Renewable Fuels Standard Creates More Problems Than It Solves
The Renewable Fuels Standard (RFS) will remain intact — at least for now.
The Renewable Fuels Standard (RFS) will remain intact — at least for now. It is unfortunate that a handful of Republican senators were seemingly willing to derail tax reform and approve nominees to the Environmental Protection Agency to keep this government mandate in place, which will do very little to bring long-lasting prosperity to rural America or decrease U.S. dependency on foreign oil.
Wanting to bring high-quality jobs to rural America, one of the reasons some Republicans support the RFS, is an understandable and noble goal. Small communities across the United States have seen scores of their young people move to larger cities to find work. I’ve experienced this feeling firsthand. I grew up on a farm in Wisconsin, but I knew I’d have to leave to find a good-paying job.
One of the biggest worries in countless rural towns is most of the younger people are moving to larger cities because there simply aren’t enough high-quality jobs available. However, if lawmakers want to create lasting wealth in rural America, they should pursue developing and enhancing industries that do not require government mandates to remain profitable. Subsidized industries will inevitably fade away.
The Renewable Fuels Standards provided a temporary shot in the arm to rural communities by increasing the demand for corn and soybeans needed for fuel. However, high corn and soybean prices led to increasing costs of growing these crops, as the price of farmland, seed and machinery increased as people sought to expand their operations to take advantage of the high prices. This situation was unsustainable and eventually created many economic hardships for farmers.

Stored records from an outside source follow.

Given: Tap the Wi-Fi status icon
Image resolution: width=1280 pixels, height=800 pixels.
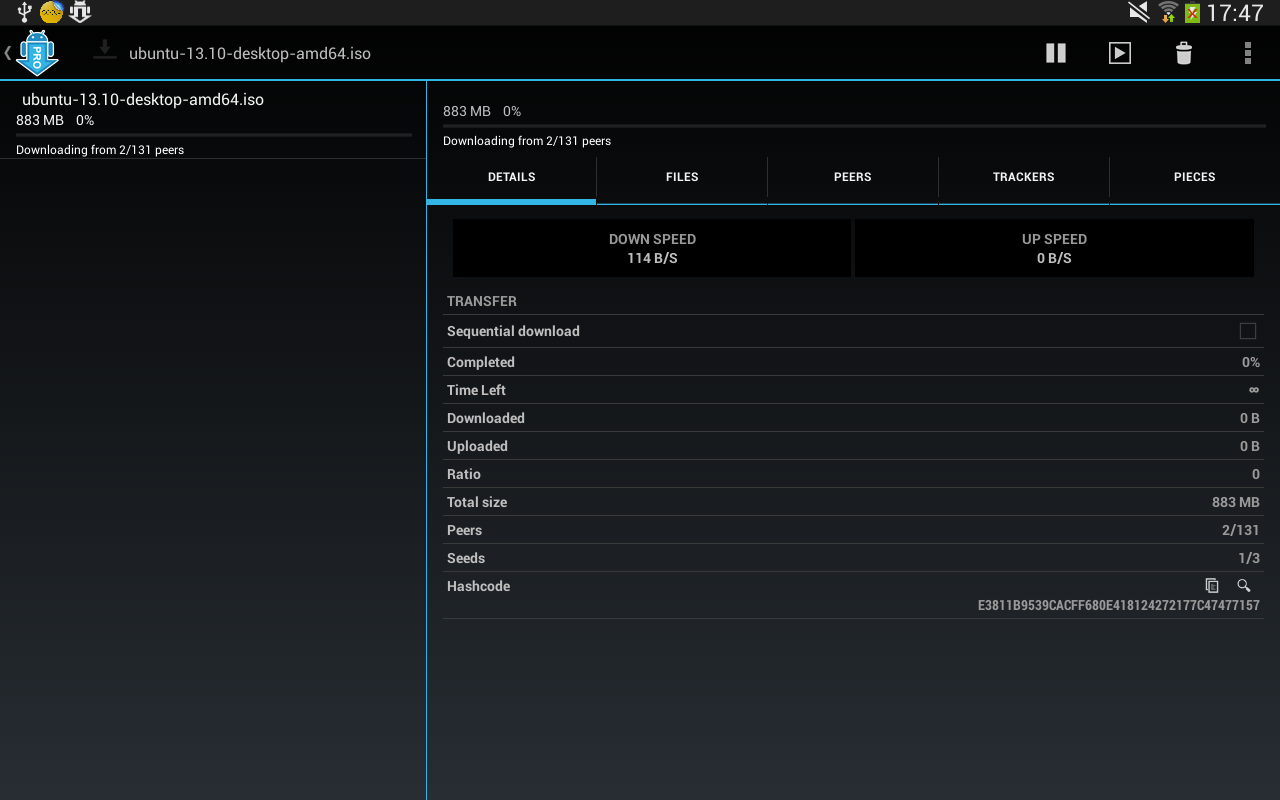Looking at the screenshot, I should pyautogui.click(x=1167, y=12).
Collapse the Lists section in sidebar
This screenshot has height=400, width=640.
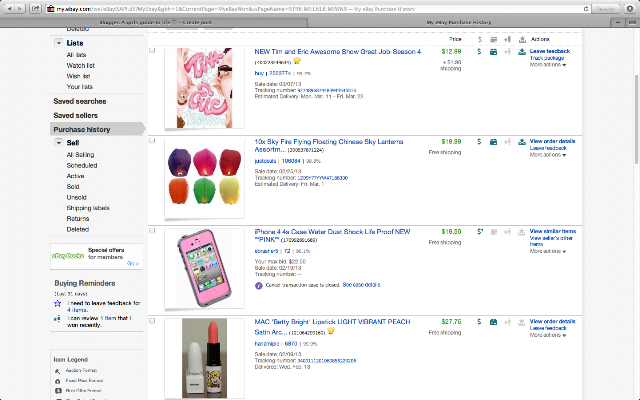59,43
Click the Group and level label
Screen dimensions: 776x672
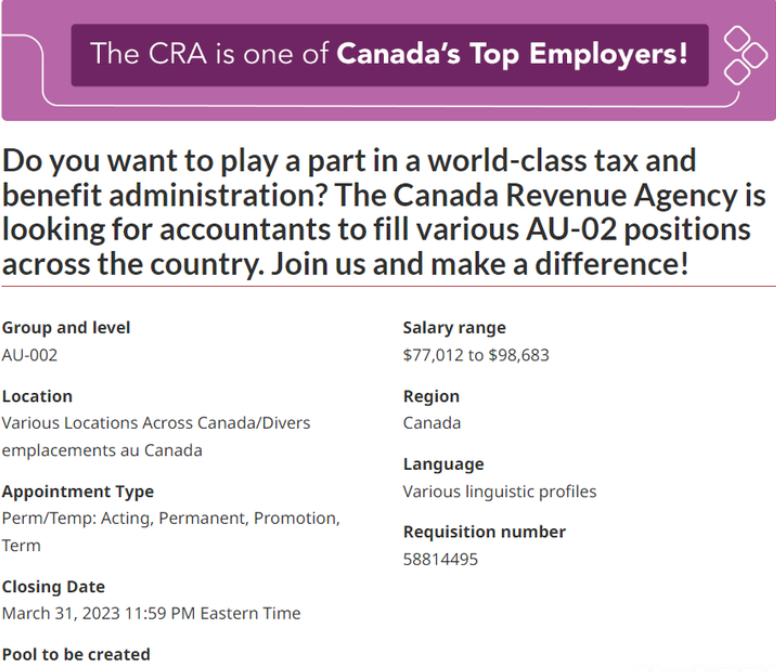coord(66,327)
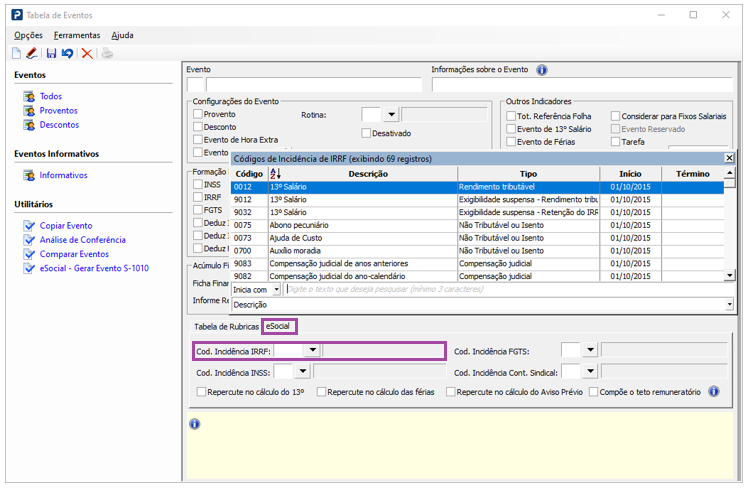This screenshot has height=490, width=748.
Task: Enable the Provento checkbox
Action: point(198,114)
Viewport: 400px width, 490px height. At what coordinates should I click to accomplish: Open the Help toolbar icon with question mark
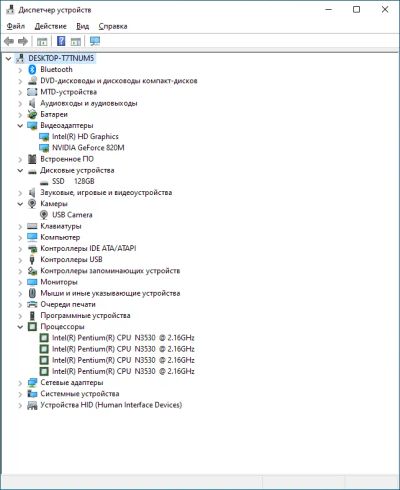coord(61,41)
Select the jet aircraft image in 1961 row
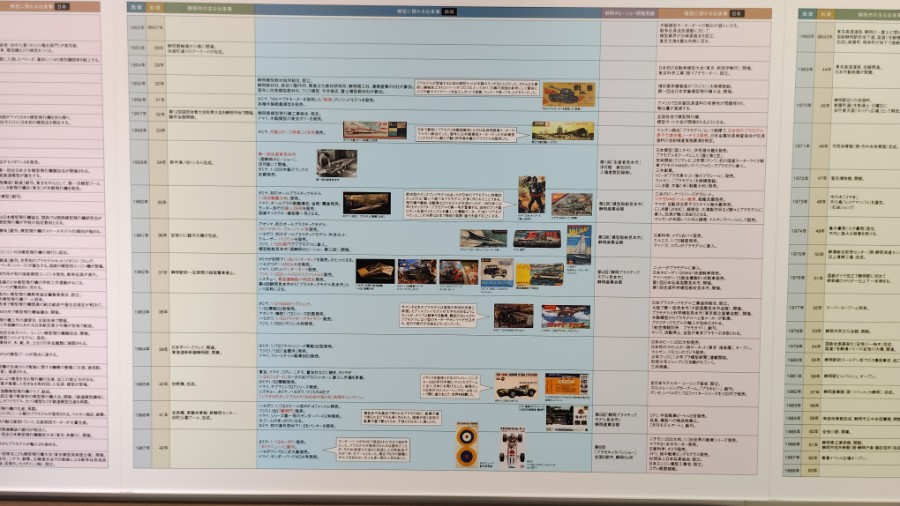Viewport: 900px width, 506px height. pyautogui.click(x=483, y=239)
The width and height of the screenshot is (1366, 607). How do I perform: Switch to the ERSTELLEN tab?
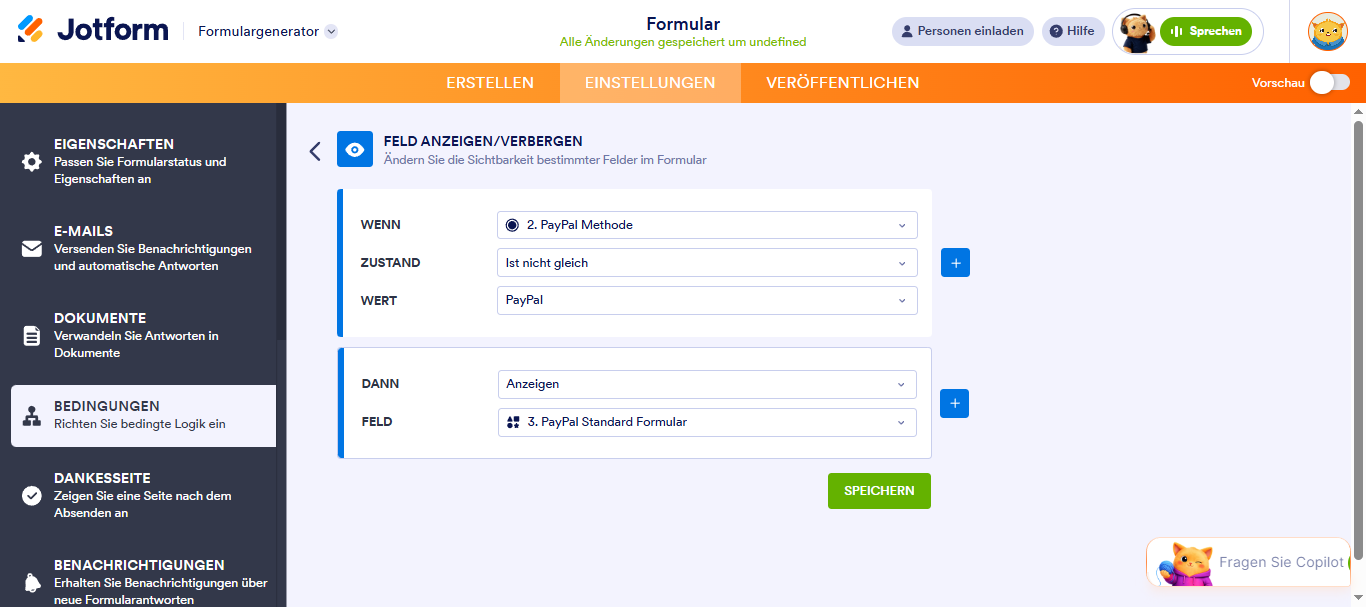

In 2005, the average cost of rent for farmland in central Illinois was $147 per acre, but after seven years of the ethanol mandate, the price of farmland had nearly doubled, to $270 per acre. Similar increases in land prices have occurred throughout the nation’s Corn Belt. This is problematic, because when we think of ways to help young people stay in rural America, we often see them taking over the family farm. Sadly, this has become increasingly difficult, in part because small-to-medium-size farms have a harder time accessing financing and loans, which makes competing against large farms more difficult.
The RFS created a false sense of security for many farmers and biofuels manufacturers, encouraging them to make risky decisions they may not have otherwise taken. Many farmers purchased machinery at inflated prices under the false impression the RFS would keep corn and soybean prices high. However, high prices for corn and soybeans encouraged farmers to plant more corn and soybeans, causing prices to fall.
Now, many farmers are in a position in which they must try to repay the debt they incurred even as corn and soybean prices have fallen below the artificially inflated peaks spurred by the onset of RFS.
Not only has RFS distorted grain markets and encouraged bad investment, it has done very little to reduce America’s dependence on foreign oil. It is true net oil imports have fallen by about 65 percent, but this is because hydraulic fracturing has nearly doubled American oil production over the past decade. This dramatic increase in oil production happened in spite of government policies, not because of them.
Biofuels should be available for the consumers who want them, but the biofuels industry should be forced to compete on a level playing field. Mandates imposed by EPA, in the long run, make the challenges facing rural communities more difficult.